Sie suchte einen anderen König und fand ihn auch in der Person des
12-jährigen Sohnes Wenzels II., der den gleichen Namen trug. Bei der Wahl
beachtete man auch die Gesichtspunkte der vom heiligen Stuhl
bestrittenen Erblichkeit im weiblichen Ast. Demzufolge war der Erbe des
Thrones das dem verstorbenen Herrscher am nächsten stehende
weibliche Familienmitglied. Nach der Meinung des Heiligen Stuhles und
der ungarischen Anhänger der ANJOUS war
dieses weibliche
Familienmitglied Königin Maria von Neapel, die älteste
Schwester Ladislaus' IV.,
da sie die eheliche Abstammung Andreas'
III.
und die Rechtmäßigkeit seiner Herrschaft in
Zweifel zogen.
Nach der ungarischen öffentlichen Meinung aber hatten Königin
Maria und ihr Enkel bei der Geburt der Tochter Andreas' III. ihr
Erbrecht verloren und im Sinne der weiblichen Nachfolge kam nicht mehr
ihnen, sondern der Tochter des Andreas und dem ihr
geborenen Sohn der
Thron zu. Der Verlobte der Herzogin Elisabeth wurde aber Wenzel. Bei
seiner Wahl war also das Prinzip der Erbfolge nicht verletzt worden.
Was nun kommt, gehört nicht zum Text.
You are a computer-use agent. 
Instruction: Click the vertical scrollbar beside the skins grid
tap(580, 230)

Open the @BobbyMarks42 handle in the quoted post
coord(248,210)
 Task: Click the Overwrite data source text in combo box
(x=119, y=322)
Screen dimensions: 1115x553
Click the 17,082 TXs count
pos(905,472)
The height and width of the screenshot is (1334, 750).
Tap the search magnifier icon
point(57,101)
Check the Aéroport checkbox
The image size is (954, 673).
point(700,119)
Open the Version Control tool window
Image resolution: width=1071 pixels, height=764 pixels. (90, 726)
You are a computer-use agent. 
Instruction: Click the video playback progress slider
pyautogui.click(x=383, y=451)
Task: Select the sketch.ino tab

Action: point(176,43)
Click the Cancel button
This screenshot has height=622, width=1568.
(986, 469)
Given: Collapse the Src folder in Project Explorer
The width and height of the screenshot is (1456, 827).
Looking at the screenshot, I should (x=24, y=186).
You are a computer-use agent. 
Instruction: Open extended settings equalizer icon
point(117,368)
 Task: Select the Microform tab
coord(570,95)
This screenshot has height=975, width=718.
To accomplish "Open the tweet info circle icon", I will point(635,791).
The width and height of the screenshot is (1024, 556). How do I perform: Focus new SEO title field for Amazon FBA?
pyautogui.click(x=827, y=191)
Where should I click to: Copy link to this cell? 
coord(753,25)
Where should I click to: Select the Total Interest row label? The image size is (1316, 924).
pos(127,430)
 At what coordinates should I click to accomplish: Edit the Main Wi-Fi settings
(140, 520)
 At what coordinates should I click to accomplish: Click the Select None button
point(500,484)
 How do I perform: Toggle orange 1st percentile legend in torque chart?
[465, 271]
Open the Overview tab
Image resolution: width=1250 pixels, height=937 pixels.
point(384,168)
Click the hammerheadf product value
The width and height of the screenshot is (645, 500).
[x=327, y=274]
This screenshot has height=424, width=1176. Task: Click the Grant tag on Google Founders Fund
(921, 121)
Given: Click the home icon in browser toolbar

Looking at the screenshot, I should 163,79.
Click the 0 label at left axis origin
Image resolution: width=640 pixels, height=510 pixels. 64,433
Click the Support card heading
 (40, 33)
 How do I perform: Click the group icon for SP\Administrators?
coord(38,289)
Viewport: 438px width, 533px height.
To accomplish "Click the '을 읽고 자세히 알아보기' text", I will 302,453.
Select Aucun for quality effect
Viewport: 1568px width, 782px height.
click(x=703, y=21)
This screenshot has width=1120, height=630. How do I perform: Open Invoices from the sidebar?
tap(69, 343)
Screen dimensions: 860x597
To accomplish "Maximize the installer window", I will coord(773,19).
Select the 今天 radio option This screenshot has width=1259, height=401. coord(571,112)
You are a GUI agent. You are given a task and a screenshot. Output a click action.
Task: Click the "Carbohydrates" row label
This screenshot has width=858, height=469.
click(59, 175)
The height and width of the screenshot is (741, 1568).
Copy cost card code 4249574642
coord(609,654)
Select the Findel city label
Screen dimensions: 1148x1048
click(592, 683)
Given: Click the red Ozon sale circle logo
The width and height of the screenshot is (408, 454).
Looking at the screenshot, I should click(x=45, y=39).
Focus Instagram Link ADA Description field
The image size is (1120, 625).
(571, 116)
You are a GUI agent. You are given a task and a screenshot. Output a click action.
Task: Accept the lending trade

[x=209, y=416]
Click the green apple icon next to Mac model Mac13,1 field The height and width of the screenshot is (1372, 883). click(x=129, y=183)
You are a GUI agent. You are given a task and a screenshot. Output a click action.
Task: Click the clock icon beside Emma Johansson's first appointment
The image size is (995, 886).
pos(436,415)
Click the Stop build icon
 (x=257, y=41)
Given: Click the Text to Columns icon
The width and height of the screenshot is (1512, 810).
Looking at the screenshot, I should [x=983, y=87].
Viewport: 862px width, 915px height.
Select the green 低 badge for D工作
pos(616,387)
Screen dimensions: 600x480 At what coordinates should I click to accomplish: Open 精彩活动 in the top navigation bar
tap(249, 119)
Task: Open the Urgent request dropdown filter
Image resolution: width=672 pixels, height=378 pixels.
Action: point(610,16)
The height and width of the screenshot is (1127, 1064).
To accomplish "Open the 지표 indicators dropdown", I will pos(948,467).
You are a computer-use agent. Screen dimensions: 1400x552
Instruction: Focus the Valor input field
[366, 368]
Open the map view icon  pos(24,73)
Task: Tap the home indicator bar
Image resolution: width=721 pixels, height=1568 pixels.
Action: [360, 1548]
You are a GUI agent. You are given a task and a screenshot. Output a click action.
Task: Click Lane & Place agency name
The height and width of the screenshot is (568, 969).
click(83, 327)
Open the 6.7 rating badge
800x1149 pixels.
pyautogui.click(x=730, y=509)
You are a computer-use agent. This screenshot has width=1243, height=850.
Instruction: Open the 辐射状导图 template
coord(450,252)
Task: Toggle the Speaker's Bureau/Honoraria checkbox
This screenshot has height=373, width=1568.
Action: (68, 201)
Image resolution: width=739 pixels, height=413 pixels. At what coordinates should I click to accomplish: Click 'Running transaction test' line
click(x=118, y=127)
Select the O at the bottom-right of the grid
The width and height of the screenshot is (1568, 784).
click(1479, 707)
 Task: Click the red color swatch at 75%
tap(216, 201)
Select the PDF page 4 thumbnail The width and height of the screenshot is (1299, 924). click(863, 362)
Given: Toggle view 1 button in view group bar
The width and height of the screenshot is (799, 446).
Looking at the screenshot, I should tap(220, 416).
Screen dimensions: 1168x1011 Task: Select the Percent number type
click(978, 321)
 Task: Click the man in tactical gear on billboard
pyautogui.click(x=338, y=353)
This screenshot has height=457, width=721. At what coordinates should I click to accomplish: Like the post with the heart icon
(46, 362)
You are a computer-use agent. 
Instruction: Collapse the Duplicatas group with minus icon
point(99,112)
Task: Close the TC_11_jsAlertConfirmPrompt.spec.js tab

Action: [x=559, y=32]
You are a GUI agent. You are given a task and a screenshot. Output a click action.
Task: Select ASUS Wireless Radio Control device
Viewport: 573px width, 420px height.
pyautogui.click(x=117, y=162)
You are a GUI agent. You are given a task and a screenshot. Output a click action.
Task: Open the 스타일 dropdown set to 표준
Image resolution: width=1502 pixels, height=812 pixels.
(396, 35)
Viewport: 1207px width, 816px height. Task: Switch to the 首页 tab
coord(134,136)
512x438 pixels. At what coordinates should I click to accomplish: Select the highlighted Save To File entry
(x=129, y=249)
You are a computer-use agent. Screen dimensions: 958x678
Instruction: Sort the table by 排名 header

Die Stände versammelten sich noch im Frühling des Jahres 1301
zum Reichstag, erklärten die Krönung zu Gran für
ungültig und wählten Wenzel zum ungarischen König. Sie
baten seinen Vater, für ihn bis zur Großjährigkeit die
Regierung des Landes zu führen. Der böhmische König
erhob nach dem Tode Ladislaus' IV.
auf Grund seiner Großmutter
selbst Ansprüche auf die ungarische Krone. Jetzt stimmte er mit
Freuden der Krönung seines Sohnes zu, und im Juli des Jahres 1301
begaben sich beide nach Ungarn. An der Grenze wurden sie vom Erzbischof
Johann von Kalosca an der Spitze einer großen
Gesandtschaft
empfangen und nach Gran und von dort nach Ofen geleitet. Der Einzug des
jungen Wenzel
wurde von dem in Ofen zum Reichstag zusammengetretenen
Adel gemeinsam mit der Geistlichkeit und den Ofener Bürgern mit
Glockengeläut und Gottesdienst gefeiert. Danach riefen sie ihn auf
dem Reichstag zum Könige aus und zeigten ihn vom Hochaltar der
Kirche unserer Lieben Frau dem Volke. Von Ofen begleiteten sie Wenzel
nach Stuhlweißenburg, wo er Ende August vom Erzbischof Johann von
Kalocsa mit der Krone des heiligen Stephan gekrönt wurde.
Der neue
König vertauschte seinen slawisch klingenden Namen mit dem
ungarischen Namen Ladislaus und
während sein Vater nach Prag
zurückkehrte, richtete er in Ofen seinen königlichen Hof ein.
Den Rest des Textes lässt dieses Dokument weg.